“Qui ad Atene noi facciamo così”: riflessioni sulla scuola, sulla vita e sulla norma

«I ragazzi con più difficoltà – scrive Orlando Quaglierini – è bene che stiano nelle classi comuni e il motivo è molto semplice e pragmatico: tornare indietro (alle scuole speciali, classi differenziali, istituti) vorrebbe dire non trarre insegnamento dai nostri errori». «La vita – aggiunge poi – può essere sì insopportabilmente dura, ma che lo sia è soltanto una possibilità contingente». E sul concetto di “norma” conclude che «usare le parole “normale” o “anormale” nel linguaggio ordinario e colloquiale coincide sovente con il pregiudizio»

Roberto Weigand, “The Tightrope Walker” (“Il camminatore sul filo”), (©fineartamerica)

Roberto Weigand, “The Tightrope Walker” (“Il camminatore sul filo”), (©fineartamerica)

«Classi con caratteristiche separate aiuterebbero i ragazzi con grandi potenzialità a esprimersi al massimo, e anche quelli con più difficoltà verrebbero aiutati in modo peculiare. […] Per gli studenti con delle problematiche mi affido agli specialisti. Non sono specializzato in disabilità. Un disabile, però, non lo metterei di certo a correre con uno che fa il record dei cento metri. Gli puoi far fare una lezione insieme, per spirito di appartenenza, ma poi ha bisogno di un aiuto specifico. La stessa cosa vale per la scuola. Chi ha un grave ritardo di apprendimento si sente più o meno discriminato in una classe dove tutti capiscono al volo? Non sono esperto di disabilità, ma sono convito che la scuola debba essere dura e selettiva, perché così sarà poi la vita. O almeno, così è stata la mia vita». Questa l’esternazione del generale Vannacci di cui si è parlato a lungo nei giorni scorsi, anche su queste pagine. Ad essa replichiamo che: “Qui ad Atene noi facciamo così”

La scuola dell’obbligo (che sarebbe auspicabile venisse protratta fino al diciottesimo anno di età) non deve essere selettiva; deve essere formativa. La scuola dell’obbligo non deve essere una fucina per futuri manager o campioni in qualche disciplina. La scuola dell’obbligo deve formare cittadini coscienti e responsabili. È per questo che la scuola dell’obbligo deve essere seria, non severa, autorevole, non dura, cooperativa, non competitiva… e questo affinché i futuri cittadini siano capaci di cooperare in modo coeso e solidale e affinché imparino a farlo non solo fra connazionali, ma anche con individui appartenenti ad altri popoli.

Estratto dei dati:
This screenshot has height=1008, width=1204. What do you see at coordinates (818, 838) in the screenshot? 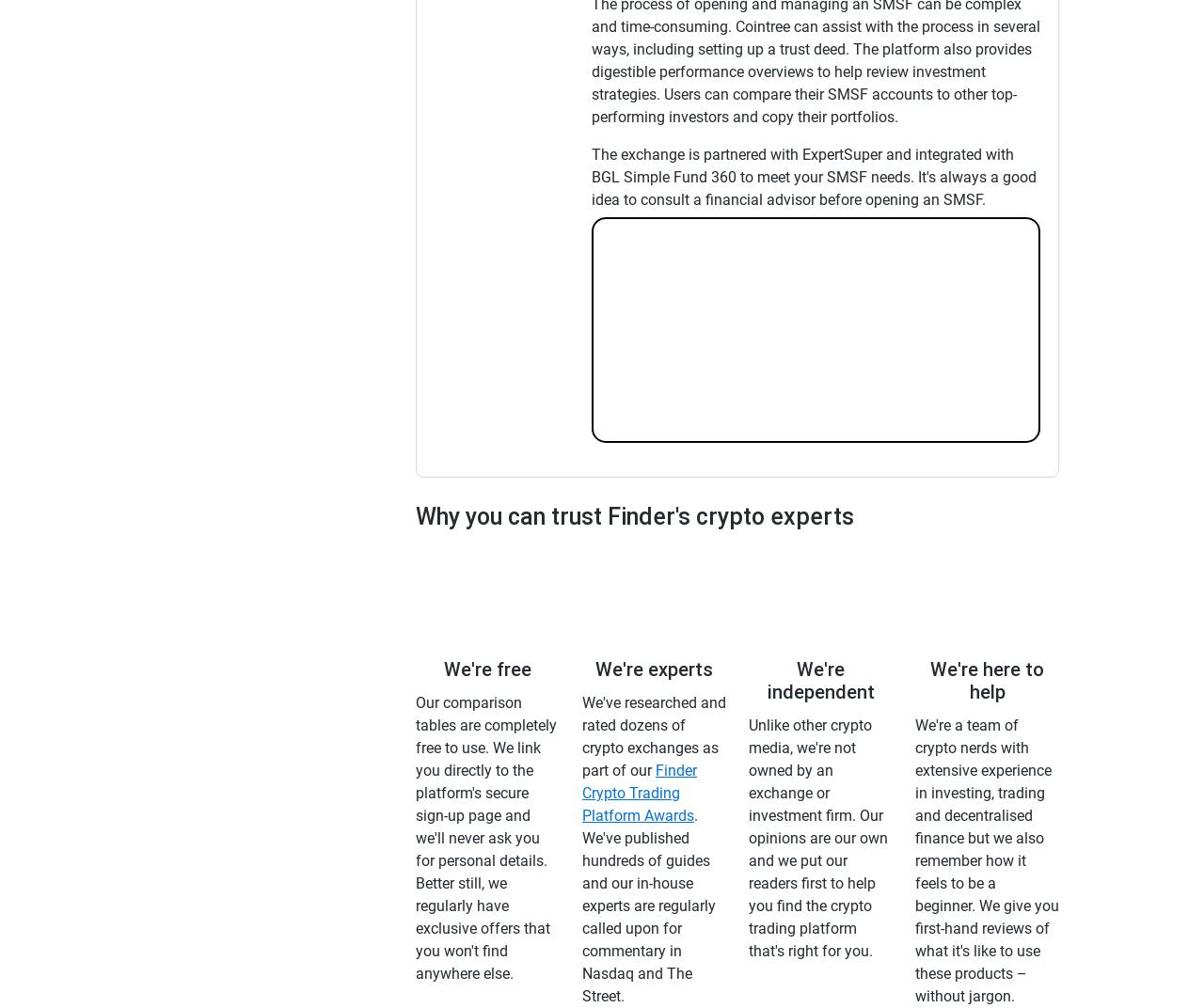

Obiettivo 1:
Rispondi a queste domande sul brano:
(a) Secondo Quaglierini, che cosa vorrebbe dire tornare alle scuole speciali, alle classi differenziali e agli istituti?
(b) Chi è l'autore dell'opera "The Tightrope Walker"?
(c) Fino a quale età sarebbe auspicabile protrarre la scuola dell'obbligo?
Obiettivo 2: Trascrivi dal brano tutto ciò che va da "La scuola dell’obbligo (che" fino a "ad altri popoli.", senza cambiare nulla.

Risposta 1:
(a) Vorrebbe dire non trarre insegnamento dai nostri errori.
(b) Roberto Weigand.
(c) Fino al diciottesimo anno di età.

Risposta 2:
La scuola dell’obbligo (che sarebbe auspicabile venisse protratta fino al diciottesimo anno di età) non deve essere selettiva; deve essere formativa. La scuola dell’obbligo non deve essere una fucina per futuri manager o campioni in qualche disciplina. La scuola dell’obbligo deve formare cittadini coscienti e responsabili. È per questo che la scuola dell’obbligo deve essere seria, non severa, autorevole, non dura, cooperativa, non competitiva… e questo affinché i futuri cittadini siano capaci di cooperare in modo coeso e solidale e affinché imparino a farlo non solo fra connazionali, ma anche con individui appartenenti ad altri popoli.